> [Your objective]: Format the entries from the line containing "Where should I click to: Click the SBP" through the line containing "pyautogui.click(x=561, y=47)", inclusive, as a Markdown table with the columns Row and Line, one numbered row per line, skipping blank lines and leaving out the pictures.

> [Screen-element location entries]:

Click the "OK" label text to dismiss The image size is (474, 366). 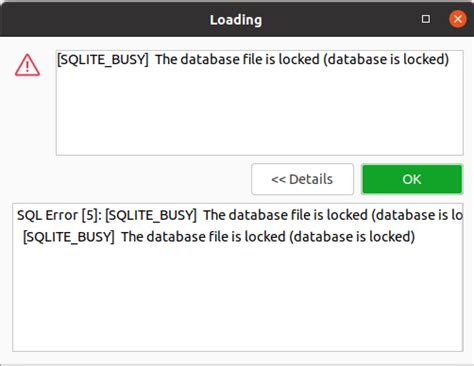[x=412, y=179]
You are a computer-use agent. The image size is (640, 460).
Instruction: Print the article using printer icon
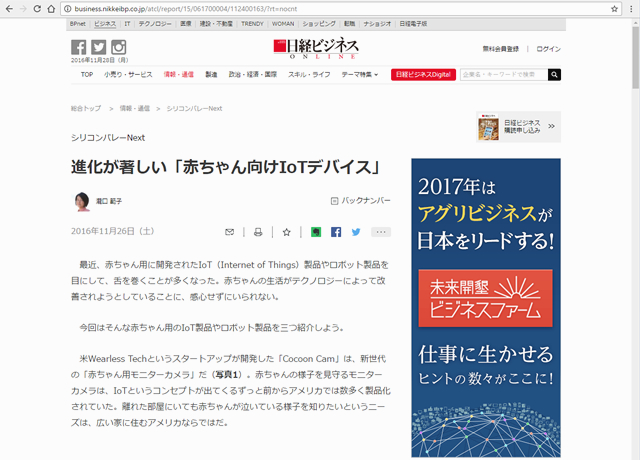point(258,231)

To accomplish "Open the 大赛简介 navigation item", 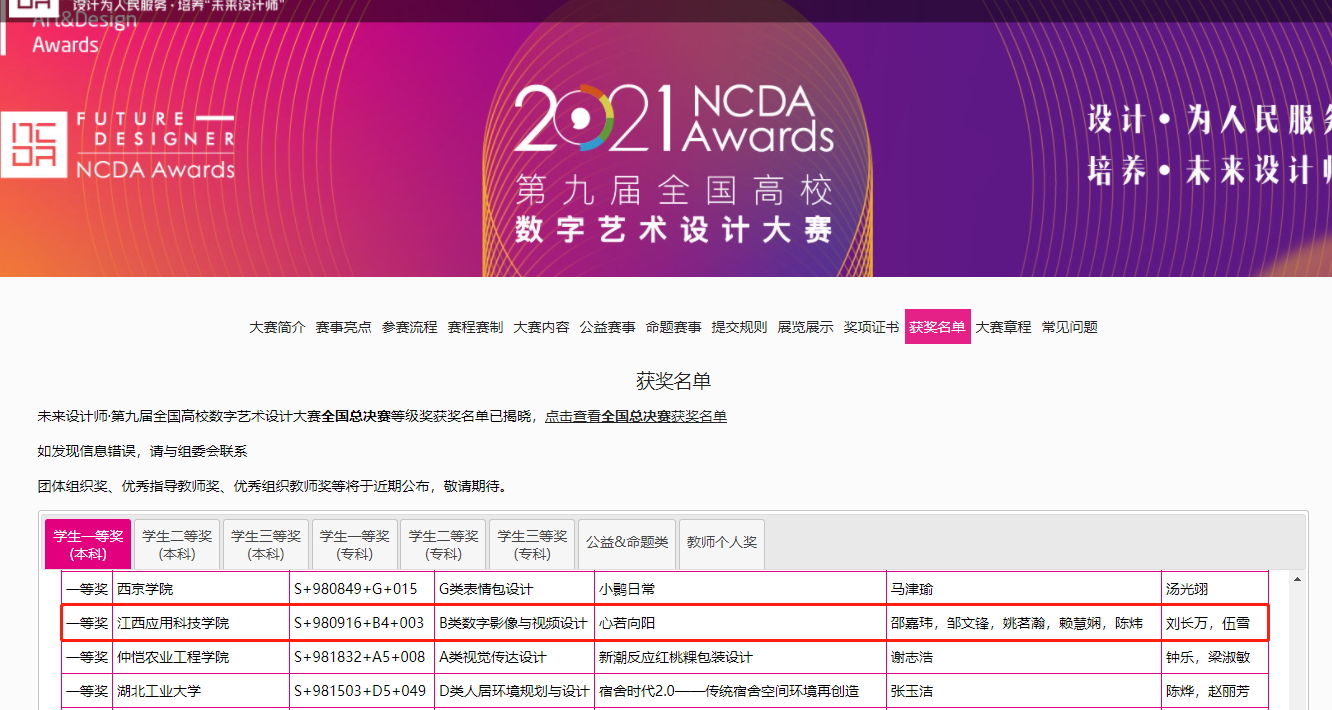I will pos(277,327).
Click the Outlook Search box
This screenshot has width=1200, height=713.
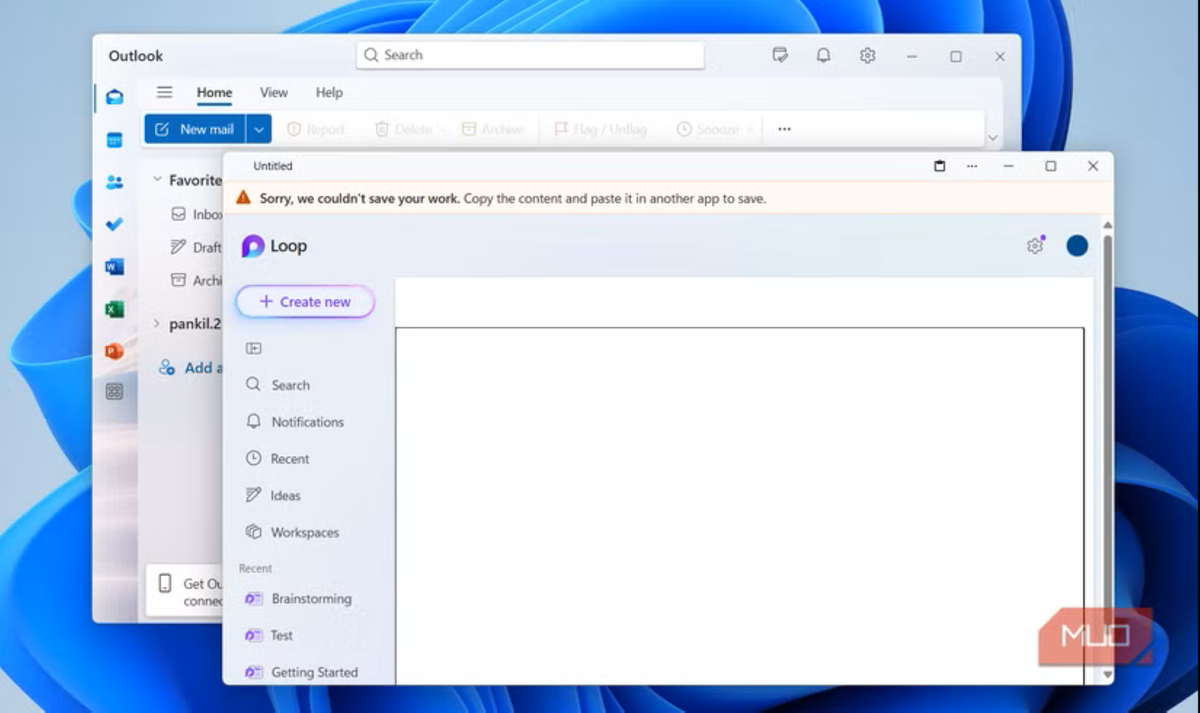530,55
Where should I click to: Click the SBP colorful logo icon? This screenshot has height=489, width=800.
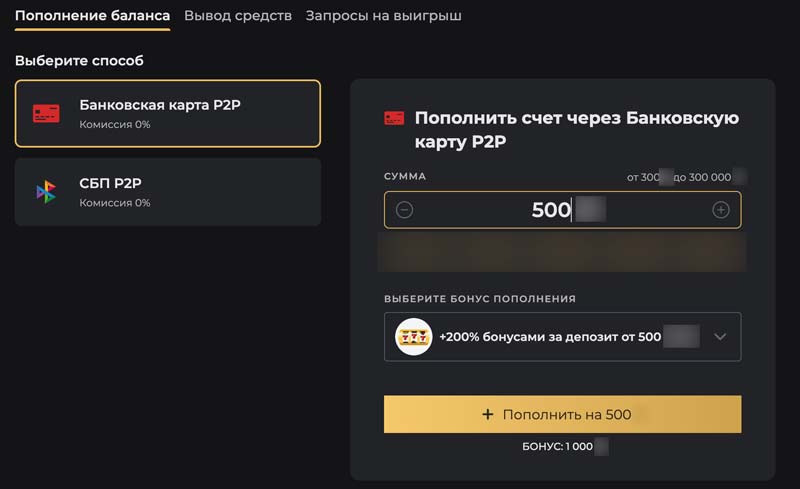(46, 191)
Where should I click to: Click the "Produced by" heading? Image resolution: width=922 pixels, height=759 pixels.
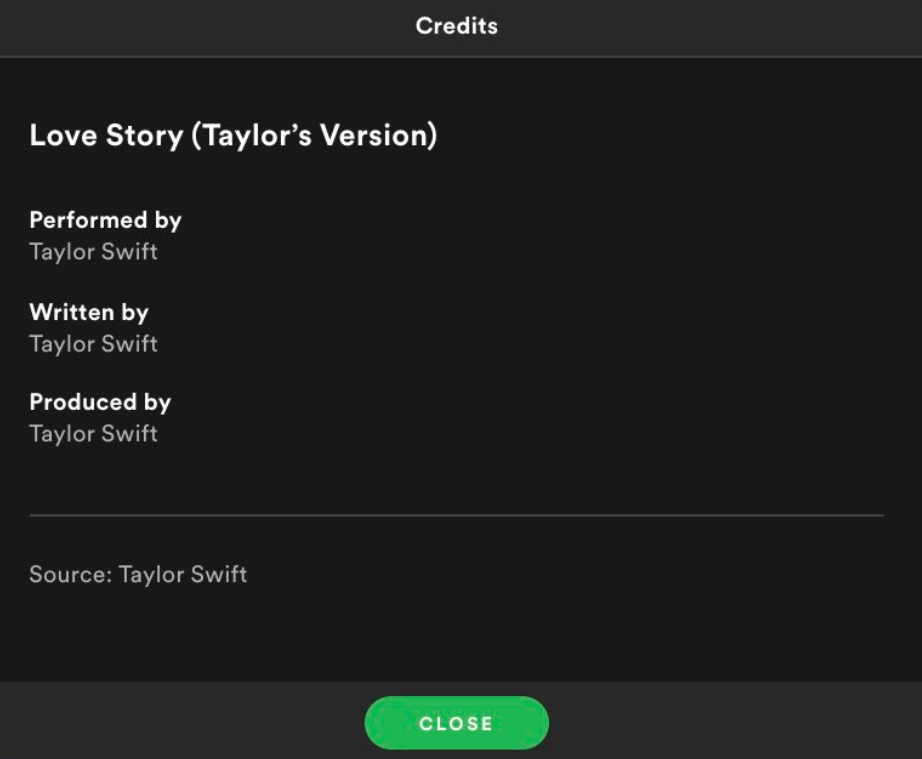tap(100, 402)
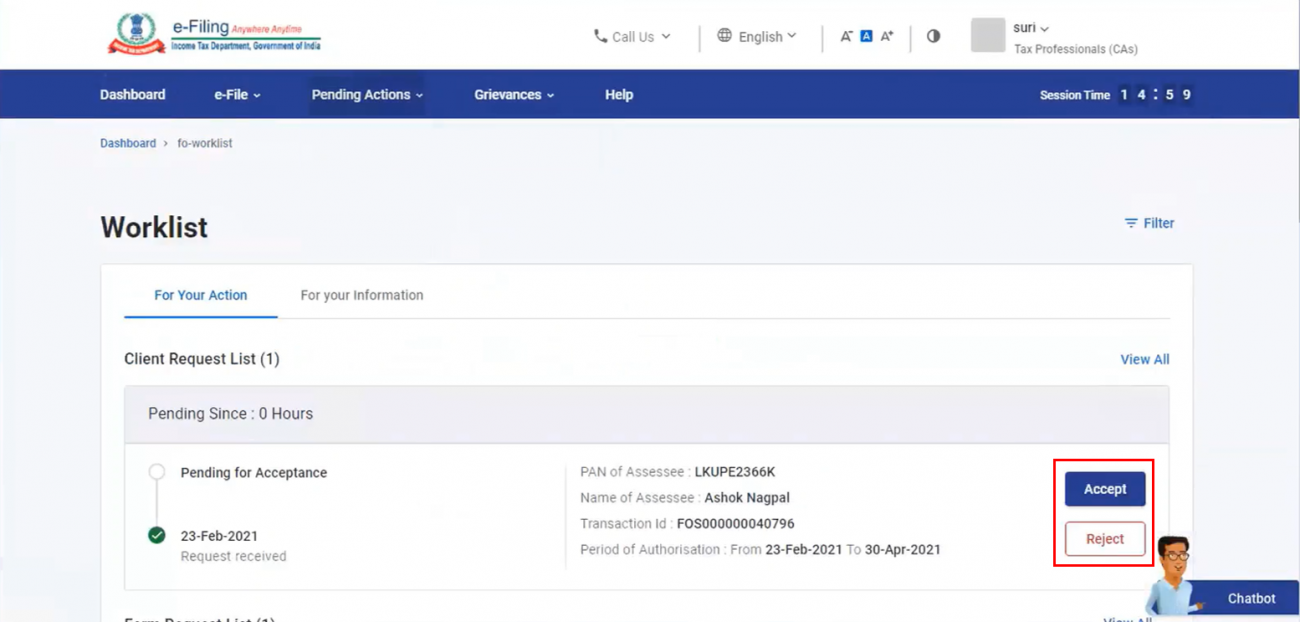Image resolution: width=1300 pixels, height=622 pixels.
Task: Click View All in Client Request List
Action: click(1144, 359)
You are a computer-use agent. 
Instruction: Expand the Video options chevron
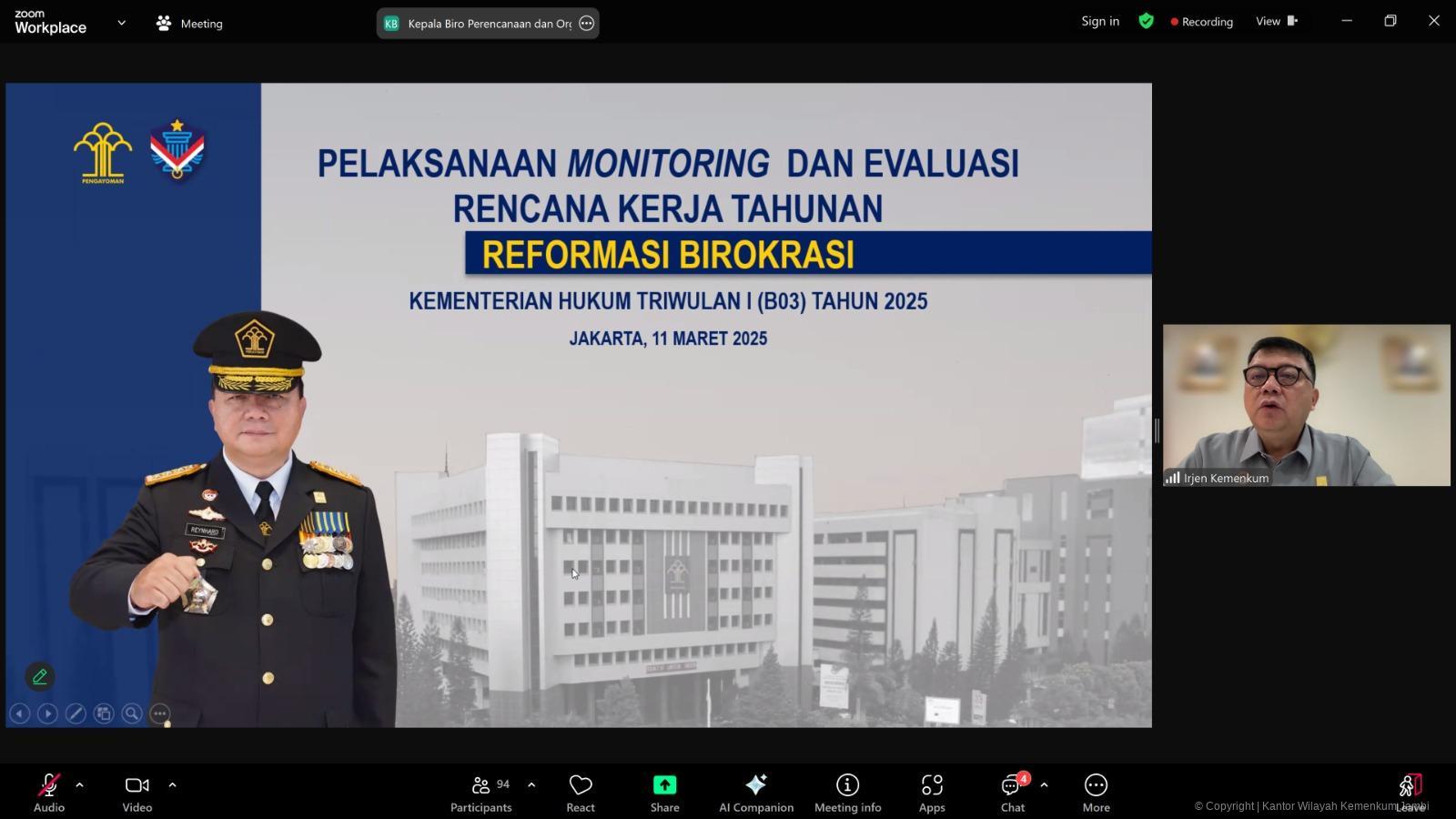pyautogui.click(x=172, y=784)
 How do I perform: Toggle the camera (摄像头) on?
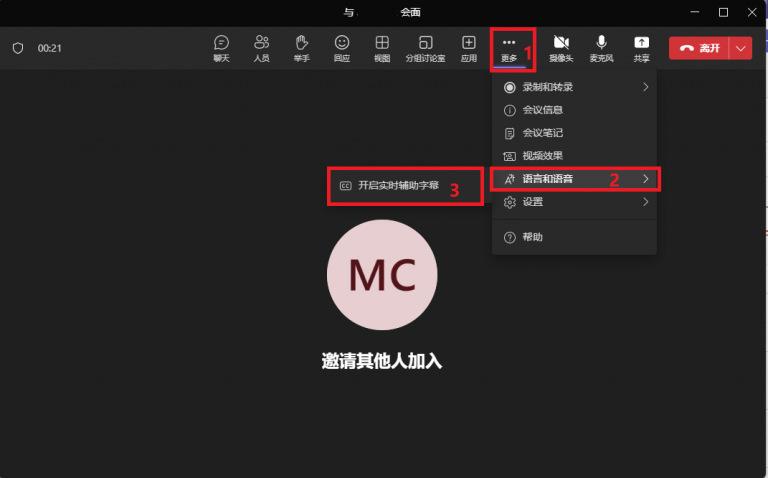pyautogui.click(x=561, y=47)
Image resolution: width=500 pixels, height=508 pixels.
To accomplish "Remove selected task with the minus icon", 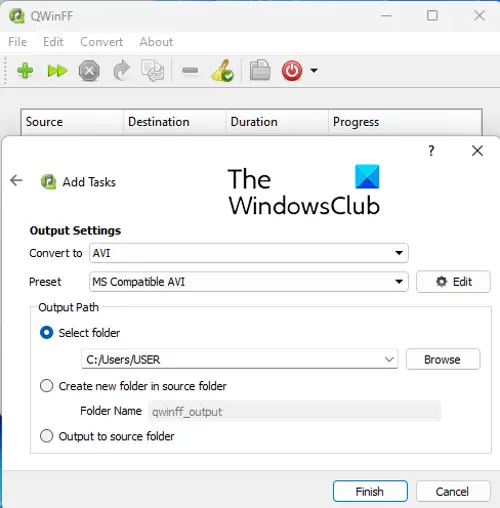I will pyautogui.click(x=190, y=70).
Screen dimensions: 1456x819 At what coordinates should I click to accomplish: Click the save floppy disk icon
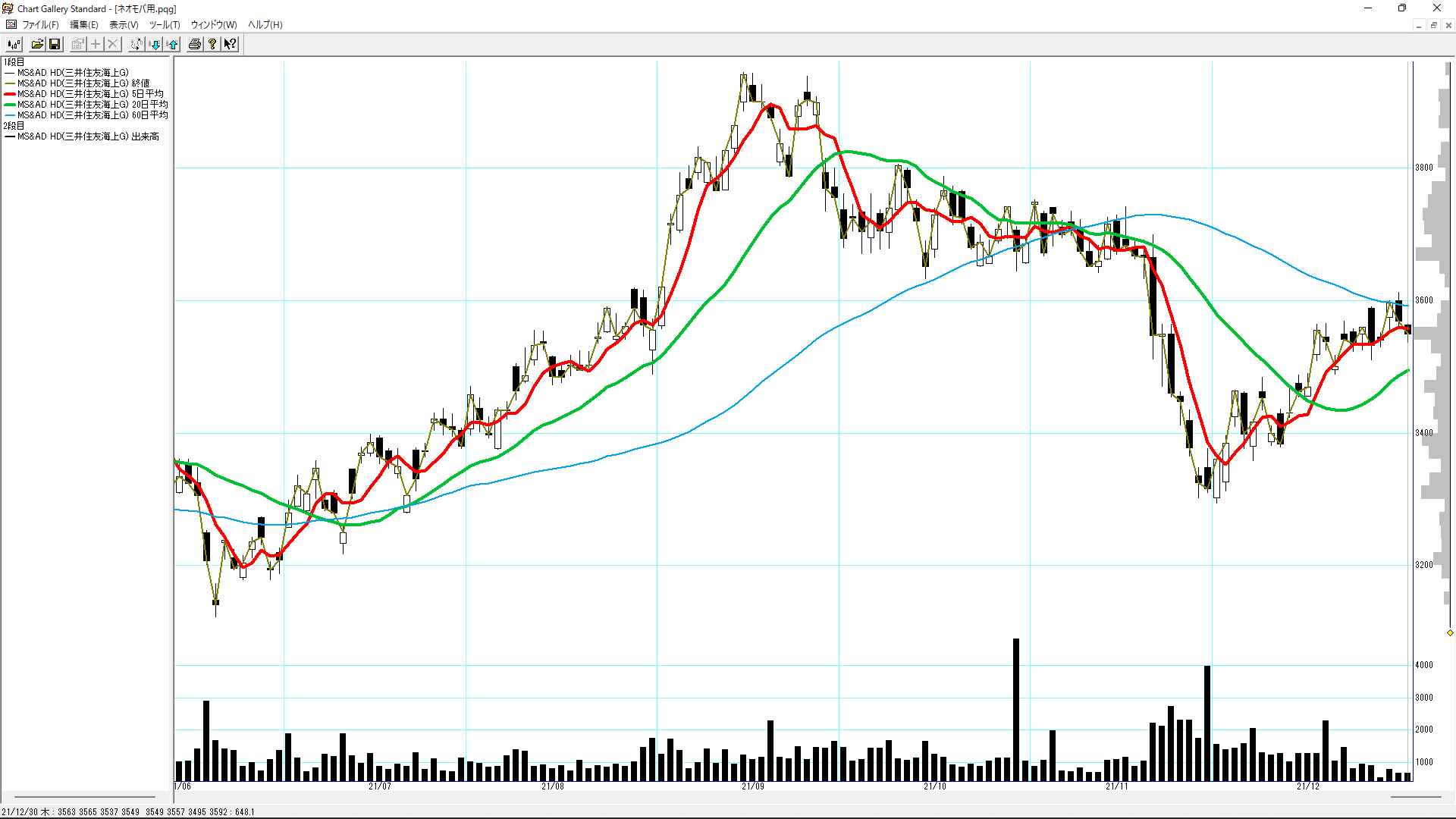[55, 45]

> [Solution to this exercise]:
| Row | Line |
|---|---|
| 1 | Where should I click to: Click the SBP colorful logo icon? This screenshot has height=489, width=800. |
| 2 | (46, 191) |
| 3 | Where should I click to: Click the "Produced by" heading? Image resolution: width=922 pixels, height=759 pixels. |
| 4 | tap(100, 402) |
| 5 | Image resolution: width=1300 pixels, height=622 pixels. |
| 6 | Task: Click View All in Client Request List |
| 7 | Action: click(1144, 359) |
| 8 | You are a computer-use agent.  |
| 9 | Instruction: Expand the Video options chevron |
| 10 | pyautogui.click(x=172, y=784) |
| 11 |  How do I perform: Toggle the camera (摄像头) on? |
| 12 | pyautogui.click(x=561, y=47) |